Et les citoyens indonésiens venus pour marcher, non pour faire la guerre sont désormais bloqués dans les limbes.
Ce qui rend cette tournure des événements particulièrement décourageante, c’est que, il y a à peine deux mois, le président indonésien Prabowo Subianto a rencontré le président égyptien Abdel Fattah al-Sissi au Caire pour élever les relations entre leurs pays à un partenariat stratégique. La Palestine était au cœur de leurs discussions. Les deux dirigeants ont publiquement affirmé leur engagement commun à soutenir le peuple palestinien et à dénoncer l’agression israélienne.
Le président Prabowo Subianto à la tête d’un pays dont la constitution est explicitement liée à la lutte contre le colonialisme a clairement exprimé que l’Indonésie considère les souffrances des Palestiniens comme une injustice mondiale. Al-Sissi, dont le pays partage une frontière avec Gaza et joue depuis longtemps le rôle de médiateur, a souligné la nécessité de mettre fin à la destruction et d’engager une reconstruction humanitaire.
Mais si ces deux nations sont réellement alignées dans leur soutien à la Palestine, pourquoi alors des citoyens indonésiens pacifiques sont-ils surveillés, retardés et empêchés d’exprimer cette solidarité ?
C’est la question à laquelle les gouvernements indonésien et égyptien doivent répondre non seulement aux militants, mais aussi à leurs peuples. La diplomatie est-elle devenue si creuse que le soutien public à Gaza n’est toléré que lorsqu’il est commode ? L’humanitaire est-il réduit à un théâtre politique ?

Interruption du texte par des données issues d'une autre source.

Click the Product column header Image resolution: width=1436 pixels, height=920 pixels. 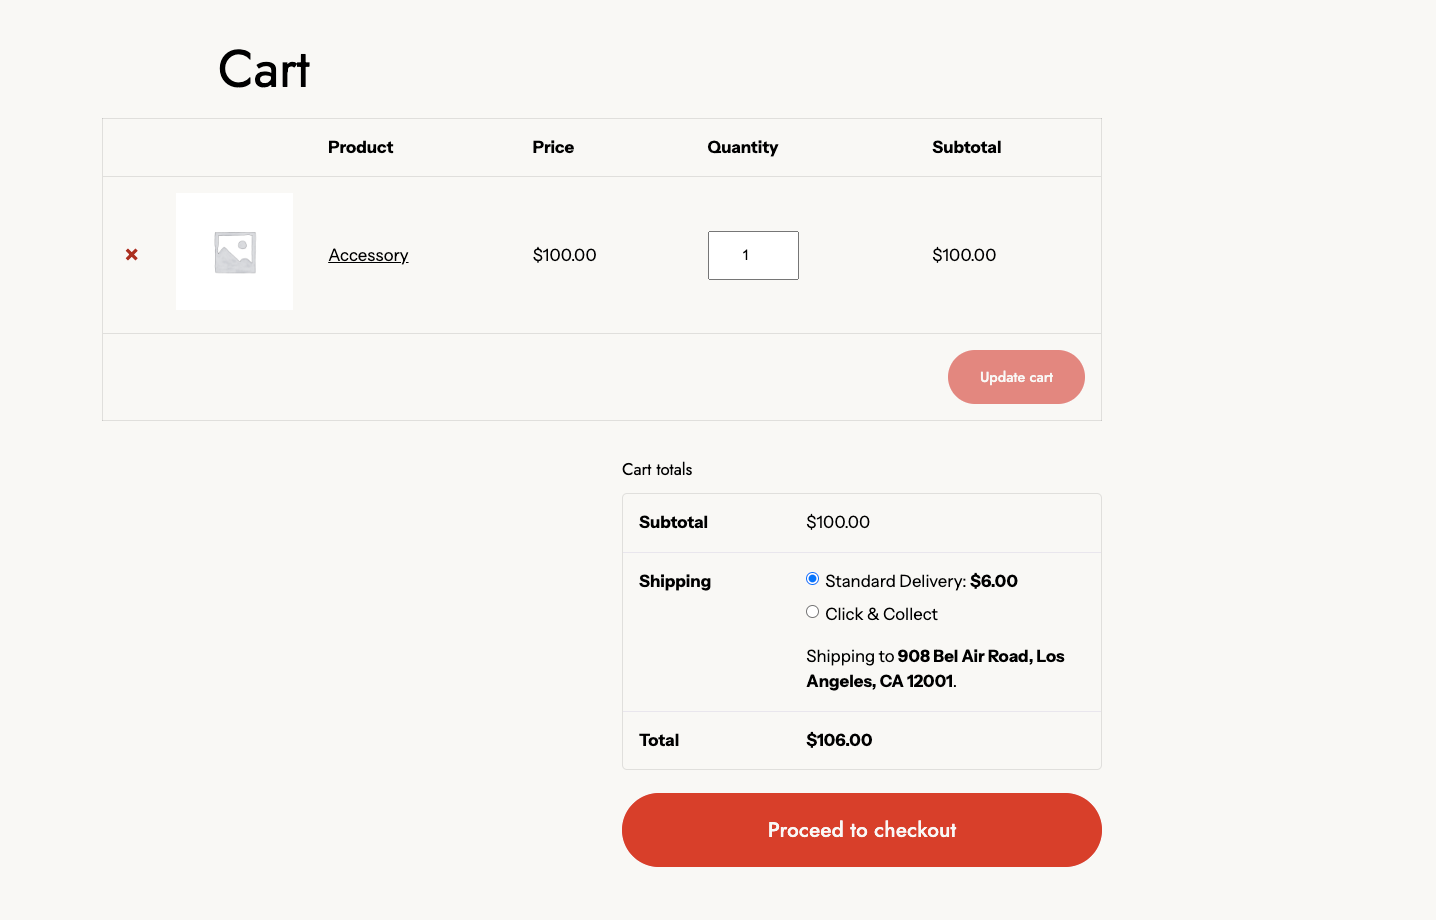(x=360, y=147)
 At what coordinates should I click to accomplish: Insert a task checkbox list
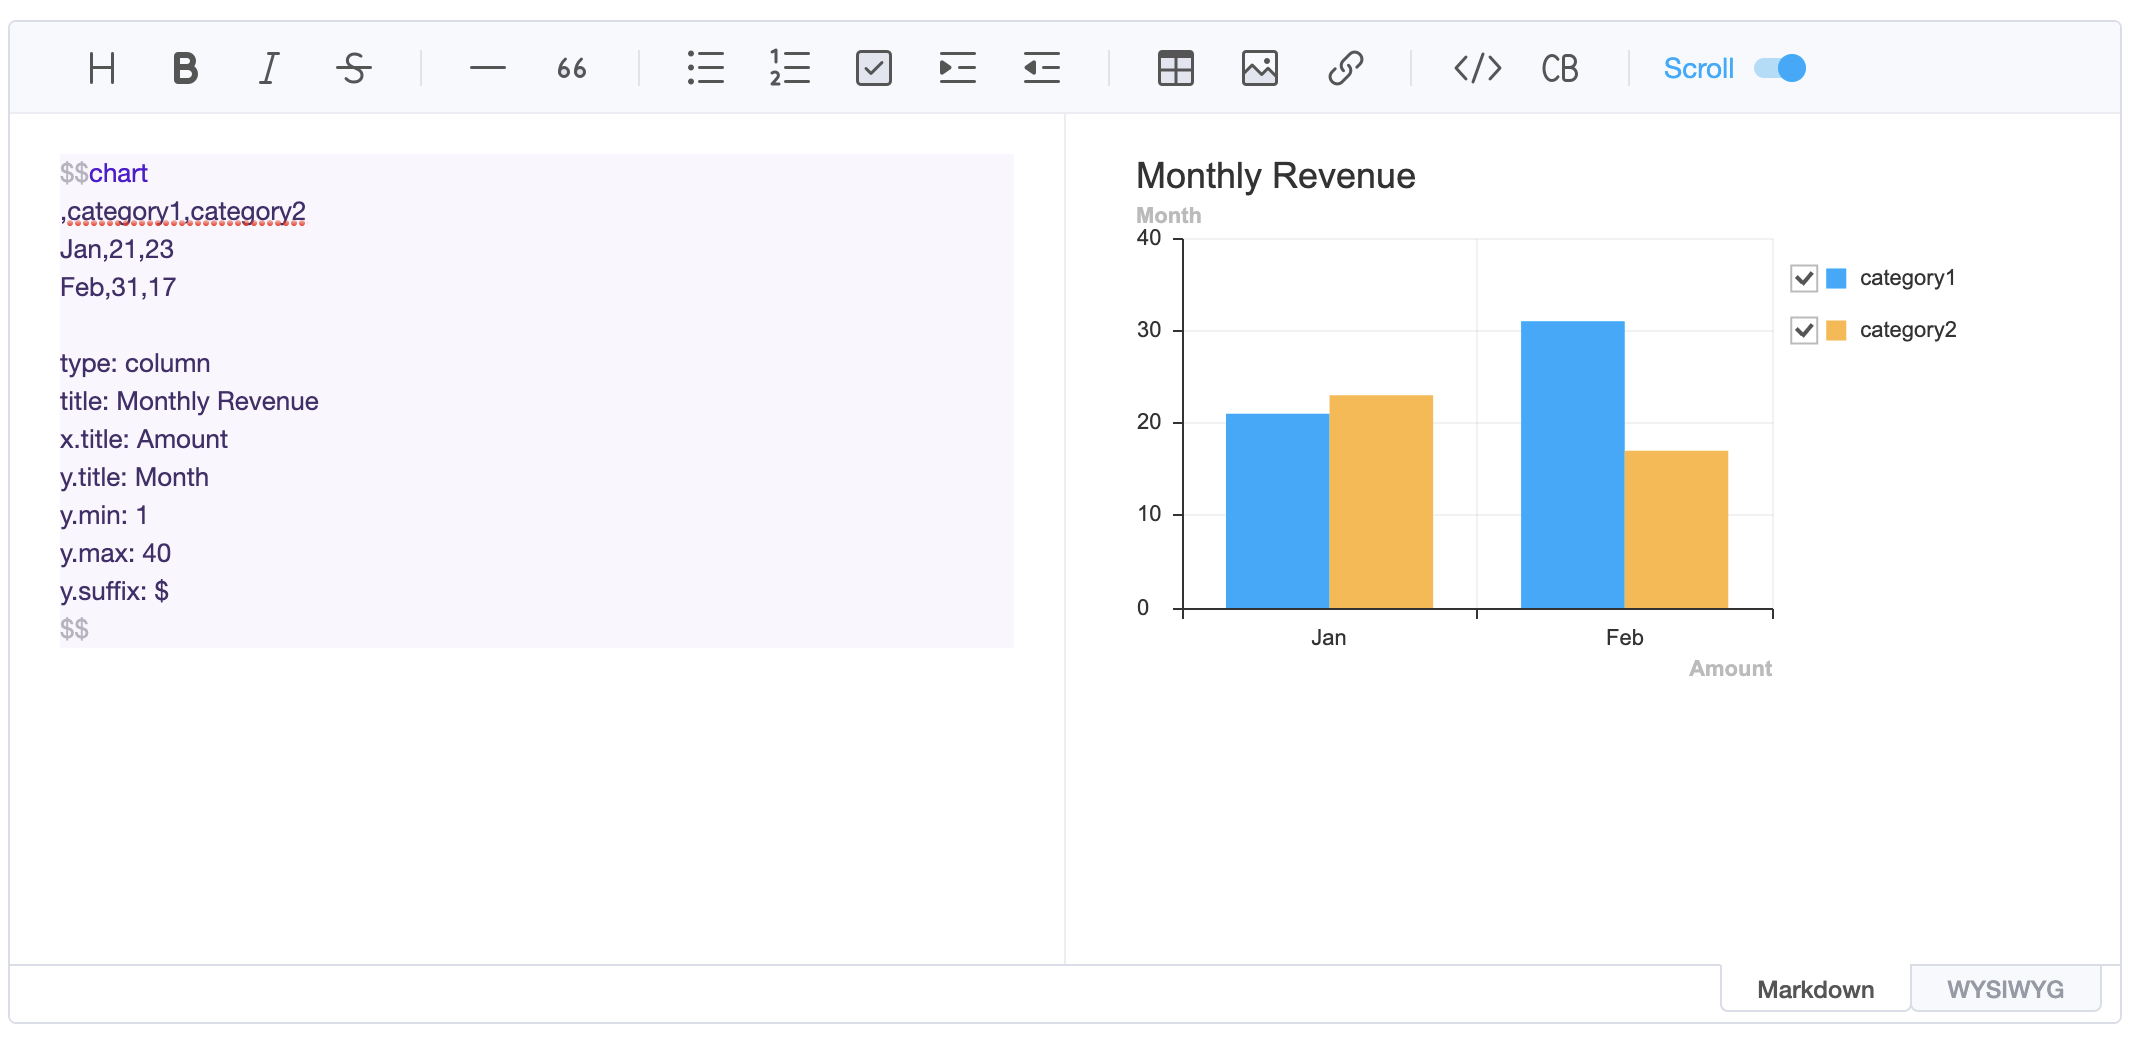[873, 69]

L’Indonésie, en particulier, doit agir. Ses citoyens sont entravés pour avoir incarné des valeurs que la nation prétend chérir. Elle doit exiger leur libération et leur entière liberté de mouvement. Elle doit convoquer l’ambassadeur d’Égypte à Jakarta pour demander des comptes sur ces actes injustes. Et elle doit porter cette affaire devant les instances internationales, notamment l’Organisation de la coopération islamique (OCI), pour dénoncer toutes les formes d’obstruction des bombes israéliennes à la bureaucratie égyptienne.
Rafah est bien plus qu’un point de passage c’est la ligne de fracture entre la paralysie morale et l’éveil mondial. Plus il est verrouillé, plus le battement de cœur de la conscience mondiale se fait entendre. La Marche mondiale n’est pas simplement une manifestation. C’est une déclaration : l’humanité ne détournera pas le regard.
Du Madleen en mer aux marcheurs sur la terre, le message est le même : aucun pouvoir ne peut freiner un mouvement porté par la conviction. Et aucun silence ne peut effacer la douleur de Gaza.
Les citoyens indonésiens marchent non seulement vers Gaza mais vers l’âme de la politique étrangère de leur nation.
Il est temps que leur gouvernement marche à leurs côtés.